A: “I was pre-teen back then so probably around 7 to 12 and back then y’know we played outside a lot and kind of had free reign so I would play down at my grandmothers house with my cousins and to make sure y’know we didn’t stray too far like maybe two to three blocks from our house they would tell us this old tale to make sure we were at least within shouting distance when they called us.”

Q: “So this was a commonly used warning story to make sure you all were close to home?”

A: “Well all of the kids knew the story as our parents told us growing up if you weren’t on your best behavior, or if you strayed too far from home our parents would tell us this as kind of a scare tactic.”

Q: “Who were these people really that kids thought would take them away?”

A: “It was the 70’s so you rarely saw women working outside the house back then, it was always a guy of working age probably between 20 and 40 carrying that sack and it was pretty big sack so we believed that they could carry little kids away back then. This was the deep south in the around 1970s so it was pre-backpack (laughs) they would really just use it to like carry tools in or maybe carry some lunch in.”


The text is a legend as it consists of a localized traditional narrative formed from historical and societal norms of the time. While the 1970s was a time for progress as more women were increasingly joining the workforce, During this period, however, it was rare for women to work outside of the house as this was reflective of traditional gender norms. With that said, it may seem intuitive that in this narrative, the alleged Crocus monster was simply working men carrying sacs associated with their outdoor work field used to carry dry goods during work or travel.
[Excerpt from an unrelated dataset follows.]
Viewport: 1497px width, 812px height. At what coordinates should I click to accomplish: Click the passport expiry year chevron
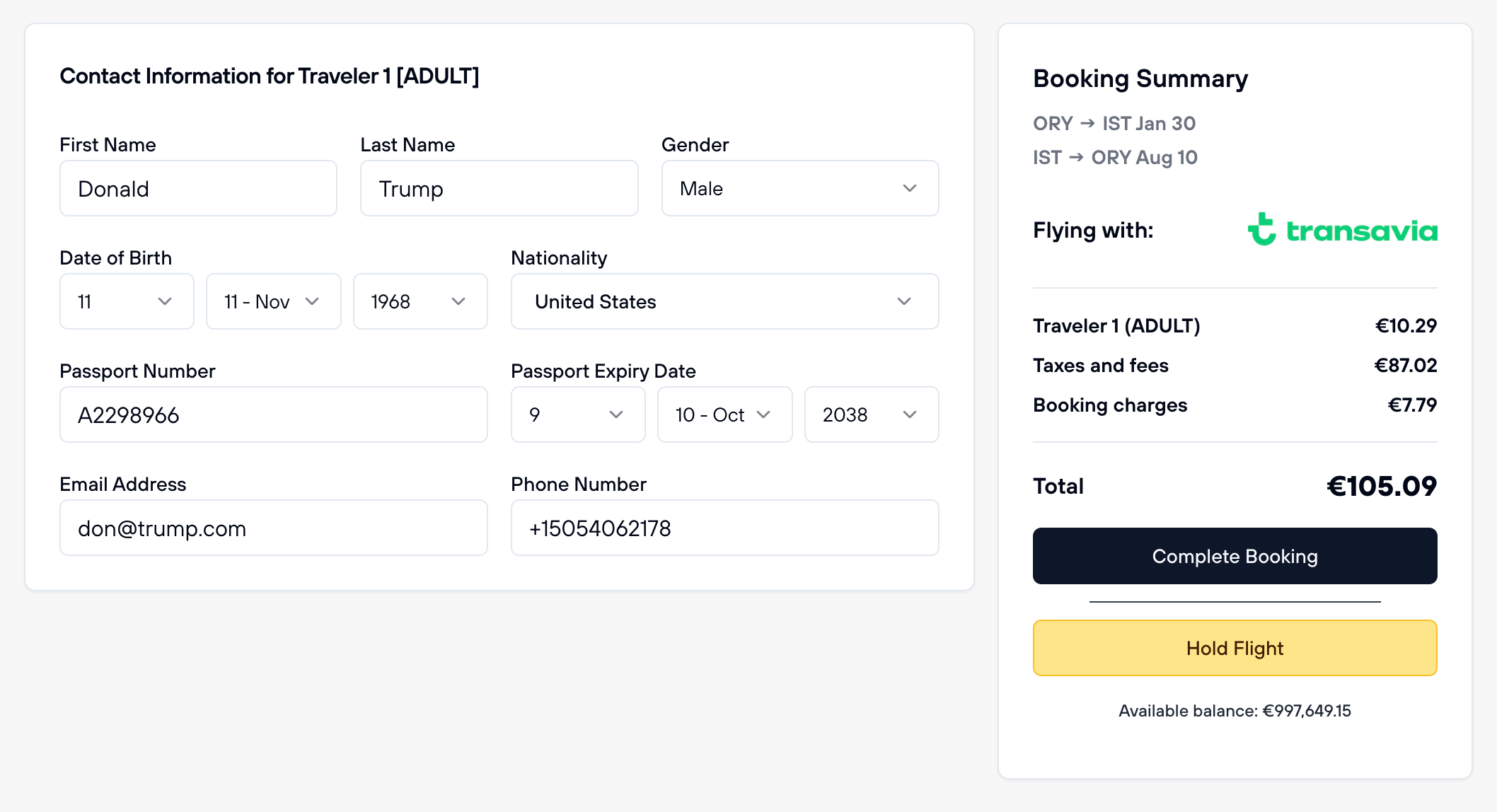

As described by my informant, the sacs that children believed to belong to the Crocus monster was large enough to fit a small child increasing the fear factor of children who were being told this story. This was told primarily by adults to their children in an attempt to discourage them from straying too far from home and to keep them obedient. This is representative of the challenges in the African American community that shaped the ways in which parents approached raising their children. African American parents were heavily influenced by social, economic, employment, and other factors that disadvantaged the community. For this reason, there was a stronger emphasis on discipline and authority when it came to raising children as the emphasis was on instilling “good behavior” in their children.  This is a prime example of Valk’s idea that legends can have a function of teleological orientation occurring when humans wander from their daily practices or routines into alien territory.